Fakta yang yang terungkap dari pelaksanaan tax amnesty tersebut juga sejalan dengan temuan Pusat Pelaporan dan Analisis Transaksi Keuangan (PPATK). Selama ini, PPATK rutin menyampaikan laporan hasil analisis (LHA) dari transaksi-transaksi keuangan mencurigakan yang umumnya terjadi di sistem perbankan.

Dalam LHA tersebut, terdapat banyak transaksi keuangan yang tidak pernah dilaporkan atau dibayarkan pajaknya kepada negara. Dana atau transaksi tersebut umumnya tidak jelas asal usulnya dan diduga terkait dengan tindak pidana korupsi, pencucian uang, dan penggelapan pajak.

Pada tahun 2015 saja, PPATK menemukan transaksi senilai Rp 26 triliun di perbankan yang tidak pernah dilaporkan kepada otoritas pajak. PPATK mengestimasi ada ribuan triliun rupiah transaksi atau aset lainnya di perbankan yang belum ditarik pajaknya.

Dengan masih banyaknya dana ilegal yang disembunyikan di perbankan dan sistem keuangan, maka kini Ditjen Pajak ibarat akan berburu di kebun binatang. Tanpa bersusah payah, Ditjen Pajak akan menemukan banyak wajib pajak nakal.

Di sisi lain, dengan AEoI, pemerintah juga bisa mengoptimalkan penerimaan pajak dari WNI yang menyembunyikan hartanya di luar negeri. Sebab, disinyalir pula masih banyak harta WNI di luar negeri yang belum dilaporkan pasca-tax amnesty.

Selama penyelenggaran tax amnesty, harta WNI di luar negeri yang hanya dideklarasi sebesar Rp 1.032 triliun, sementara yang dideklarasi sekaligus direpatriasi senilai Rp 147 triliun. Jika ditotal, harta di luar negeri yang dilaporkan sebesar Rp 1.179 triliun.

Padahal, pemerintah pernah mengungkapkan, harta WNI yang disimpan di luar negeri mencapai 250 miliar dollar AS atau sekitar Rp 3.250 triliun (kurs Rp 13.000 per dollar AS). Sebagian besar harta tersebut belum dilaporkan kepada otoritas pajak.

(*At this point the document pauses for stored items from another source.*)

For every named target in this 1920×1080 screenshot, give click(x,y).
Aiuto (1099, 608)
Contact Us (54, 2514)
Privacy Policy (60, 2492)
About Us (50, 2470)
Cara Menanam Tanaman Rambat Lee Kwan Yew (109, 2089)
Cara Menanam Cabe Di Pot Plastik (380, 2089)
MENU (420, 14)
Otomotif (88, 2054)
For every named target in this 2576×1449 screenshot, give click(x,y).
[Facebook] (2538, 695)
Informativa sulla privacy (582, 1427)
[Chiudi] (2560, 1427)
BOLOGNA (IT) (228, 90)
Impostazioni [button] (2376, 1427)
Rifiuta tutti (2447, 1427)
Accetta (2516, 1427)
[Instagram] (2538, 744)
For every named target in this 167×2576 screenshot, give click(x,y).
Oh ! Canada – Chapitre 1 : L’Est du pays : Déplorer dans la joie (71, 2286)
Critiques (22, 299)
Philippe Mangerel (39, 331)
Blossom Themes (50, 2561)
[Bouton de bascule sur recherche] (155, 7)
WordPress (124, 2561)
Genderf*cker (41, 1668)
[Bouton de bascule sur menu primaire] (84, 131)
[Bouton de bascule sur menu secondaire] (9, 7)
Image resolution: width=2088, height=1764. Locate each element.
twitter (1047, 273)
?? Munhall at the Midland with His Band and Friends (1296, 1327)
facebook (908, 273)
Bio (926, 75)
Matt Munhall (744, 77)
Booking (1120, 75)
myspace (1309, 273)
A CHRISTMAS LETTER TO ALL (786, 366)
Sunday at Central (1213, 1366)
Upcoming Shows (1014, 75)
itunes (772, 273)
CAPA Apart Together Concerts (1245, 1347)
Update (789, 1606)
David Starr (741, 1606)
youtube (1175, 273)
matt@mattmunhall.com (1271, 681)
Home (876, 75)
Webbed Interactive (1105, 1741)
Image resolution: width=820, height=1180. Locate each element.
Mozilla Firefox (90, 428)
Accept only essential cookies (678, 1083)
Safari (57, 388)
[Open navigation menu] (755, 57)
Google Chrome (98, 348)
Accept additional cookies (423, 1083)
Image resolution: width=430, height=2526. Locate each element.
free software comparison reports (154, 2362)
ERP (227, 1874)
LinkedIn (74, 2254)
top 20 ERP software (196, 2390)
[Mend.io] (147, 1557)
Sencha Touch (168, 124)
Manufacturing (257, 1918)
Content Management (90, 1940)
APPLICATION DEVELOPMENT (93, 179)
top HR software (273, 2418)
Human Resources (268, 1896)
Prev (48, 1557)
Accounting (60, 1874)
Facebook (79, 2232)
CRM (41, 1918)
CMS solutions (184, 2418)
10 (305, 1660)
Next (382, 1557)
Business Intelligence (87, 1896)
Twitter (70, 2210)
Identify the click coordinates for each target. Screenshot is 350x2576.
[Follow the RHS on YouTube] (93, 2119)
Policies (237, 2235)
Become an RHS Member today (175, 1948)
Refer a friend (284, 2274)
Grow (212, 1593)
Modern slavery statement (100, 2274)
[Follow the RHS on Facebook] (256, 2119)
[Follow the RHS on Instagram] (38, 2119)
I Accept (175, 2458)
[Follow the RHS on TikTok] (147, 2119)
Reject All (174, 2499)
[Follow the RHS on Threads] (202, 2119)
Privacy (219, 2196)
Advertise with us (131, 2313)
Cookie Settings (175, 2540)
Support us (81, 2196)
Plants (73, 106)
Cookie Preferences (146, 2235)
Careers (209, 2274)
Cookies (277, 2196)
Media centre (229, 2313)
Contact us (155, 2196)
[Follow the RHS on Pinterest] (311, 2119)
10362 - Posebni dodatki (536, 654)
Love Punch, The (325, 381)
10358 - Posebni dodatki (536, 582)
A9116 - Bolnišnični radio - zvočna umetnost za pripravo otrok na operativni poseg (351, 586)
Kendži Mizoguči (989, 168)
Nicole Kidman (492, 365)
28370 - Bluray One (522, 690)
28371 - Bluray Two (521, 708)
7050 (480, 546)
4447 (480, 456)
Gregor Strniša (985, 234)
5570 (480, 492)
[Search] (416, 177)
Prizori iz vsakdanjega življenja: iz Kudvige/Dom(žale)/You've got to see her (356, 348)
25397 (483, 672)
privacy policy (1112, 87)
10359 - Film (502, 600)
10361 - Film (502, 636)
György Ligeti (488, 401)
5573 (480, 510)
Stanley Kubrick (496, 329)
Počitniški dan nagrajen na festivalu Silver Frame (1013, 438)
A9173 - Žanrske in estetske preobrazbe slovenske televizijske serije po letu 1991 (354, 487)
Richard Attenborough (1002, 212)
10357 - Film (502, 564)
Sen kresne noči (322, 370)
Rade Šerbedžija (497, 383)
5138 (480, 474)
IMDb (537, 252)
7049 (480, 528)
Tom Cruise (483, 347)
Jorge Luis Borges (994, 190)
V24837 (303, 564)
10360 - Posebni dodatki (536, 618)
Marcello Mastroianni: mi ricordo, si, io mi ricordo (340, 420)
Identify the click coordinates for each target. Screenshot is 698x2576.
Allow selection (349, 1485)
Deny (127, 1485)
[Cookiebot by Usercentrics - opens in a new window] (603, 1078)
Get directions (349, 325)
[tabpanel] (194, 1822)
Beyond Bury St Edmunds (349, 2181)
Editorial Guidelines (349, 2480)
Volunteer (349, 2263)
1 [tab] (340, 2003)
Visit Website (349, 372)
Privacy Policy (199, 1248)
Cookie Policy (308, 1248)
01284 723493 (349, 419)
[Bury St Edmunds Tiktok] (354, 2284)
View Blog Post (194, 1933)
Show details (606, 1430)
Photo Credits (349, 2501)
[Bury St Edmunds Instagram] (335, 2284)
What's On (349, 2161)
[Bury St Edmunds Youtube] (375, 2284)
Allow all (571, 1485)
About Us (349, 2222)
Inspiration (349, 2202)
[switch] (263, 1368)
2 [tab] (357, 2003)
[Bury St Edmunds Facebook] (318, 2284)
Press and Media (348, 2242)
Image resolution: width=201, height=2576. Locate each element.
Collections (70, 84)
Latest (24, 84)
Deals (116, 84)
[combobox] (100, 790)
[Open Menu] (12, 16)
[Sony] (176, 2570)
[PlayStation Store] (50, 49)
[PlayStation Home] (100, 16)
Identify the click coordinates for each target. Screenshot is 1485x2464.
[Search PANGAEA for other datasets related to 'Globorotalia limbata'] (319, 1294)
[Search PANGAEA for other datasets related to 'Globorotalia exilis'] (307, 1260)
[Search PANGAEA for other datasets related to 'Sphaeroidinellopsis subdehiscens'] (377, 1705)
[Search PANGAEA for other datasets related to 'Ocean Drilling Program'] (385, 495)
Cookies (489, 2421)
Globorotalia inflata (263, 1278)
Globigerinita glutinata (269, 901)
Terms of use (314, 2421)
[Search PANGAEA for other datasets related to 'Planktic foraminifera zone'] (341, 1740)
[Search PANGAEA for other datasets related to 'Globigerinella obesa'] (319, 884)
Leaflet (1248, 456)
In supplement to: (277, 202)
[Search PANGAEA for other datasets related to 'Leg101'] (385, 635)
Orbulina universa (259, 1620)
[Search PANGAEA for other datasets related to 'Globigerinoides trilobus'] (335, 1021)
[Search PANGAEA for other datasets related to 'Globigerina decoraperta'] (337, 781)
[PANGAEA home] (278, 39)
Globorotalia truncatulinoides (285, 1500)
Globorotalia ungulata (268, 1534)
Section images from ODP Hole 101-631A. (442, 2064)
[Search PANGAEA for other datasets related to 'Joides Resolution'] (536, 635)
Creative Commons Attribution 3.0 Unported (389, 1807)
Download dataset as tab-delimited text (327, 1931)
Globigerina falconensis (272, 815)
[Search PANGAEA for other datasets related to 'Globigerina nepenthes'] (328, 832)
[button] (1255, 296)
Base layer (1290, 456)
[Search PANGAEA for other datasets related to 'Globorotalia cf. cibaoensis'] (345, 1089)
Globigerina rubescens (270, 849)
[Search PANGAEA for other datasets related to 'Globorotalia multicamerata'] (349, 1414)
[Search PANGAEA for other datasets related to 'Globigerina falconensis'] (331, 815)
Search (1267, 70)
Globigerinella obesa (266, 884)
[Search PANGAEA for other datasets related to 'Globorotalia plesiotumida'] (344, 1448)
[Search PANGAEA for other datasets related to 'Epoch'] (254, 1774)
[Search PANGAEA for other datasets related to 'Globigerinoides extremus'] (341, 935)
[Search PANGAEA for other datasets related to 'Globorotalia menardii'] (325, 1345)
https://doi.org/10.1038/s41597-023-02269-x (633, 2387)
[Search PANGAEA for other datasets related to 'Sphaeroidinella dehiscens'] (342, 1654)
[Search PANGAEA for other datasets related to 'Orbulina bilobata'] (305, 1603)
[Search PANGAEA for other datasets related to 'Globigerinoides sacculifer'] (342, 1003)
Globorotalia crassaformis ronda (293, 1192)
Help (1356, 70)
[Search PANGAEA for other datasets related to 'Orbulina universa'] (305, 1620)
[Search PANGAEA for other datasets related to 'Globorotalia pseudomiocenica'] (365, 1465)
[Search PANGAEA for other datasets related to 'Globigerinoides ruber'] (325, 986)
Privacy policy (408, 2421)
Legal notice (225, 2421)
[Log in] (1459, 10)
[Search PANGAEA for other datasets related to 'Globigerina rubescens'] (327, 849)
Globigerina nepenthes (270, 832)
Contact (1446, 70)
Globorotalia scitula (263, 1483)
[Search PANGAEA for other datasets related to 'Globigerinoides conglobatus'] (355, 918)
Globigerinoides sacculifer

Dengan membandingkan harta WNI yang disimpan di luar negeri dan harta yang dideklarasikan, berarti ada sekitar Rp 2.000 triliun lebih yang belum dilaporkan. Di mana sebagian besar aset yang tidak dilaporkan itu berada?

Pemerintah menyebutkan, dari Rp 3.250 triliun aset WNI di luar negeri, sebanyak 200 miliar dollar AS atau Rp 2.600 triliun ada di Singapura.

Adapun total harta WNI di Singapura yang dilaporkan hanya sekitar Rp 798,6 triliun. Ini berarti masih banyak harta WNI di Singapura yang belum dilaporkan kepada otoritas pajak Indonesia.

Masyarakat berharap, Perppu 1/2017 ini bisa mempersempit ruang gerak wajib pajak nakal untuk menyembunyikan aset dan melakukan pencucian uang sehingga penerimaan pajak negara akhirnya bisa meningkat.

Namun, masyarakat juga mengingatkan agar kewenangan yang besar itu tidak disalahgunakan oleh petugas pajak. Masyarakat tentu ingat, cukup banyak pegawai pajak yang terseret kasus korupsi.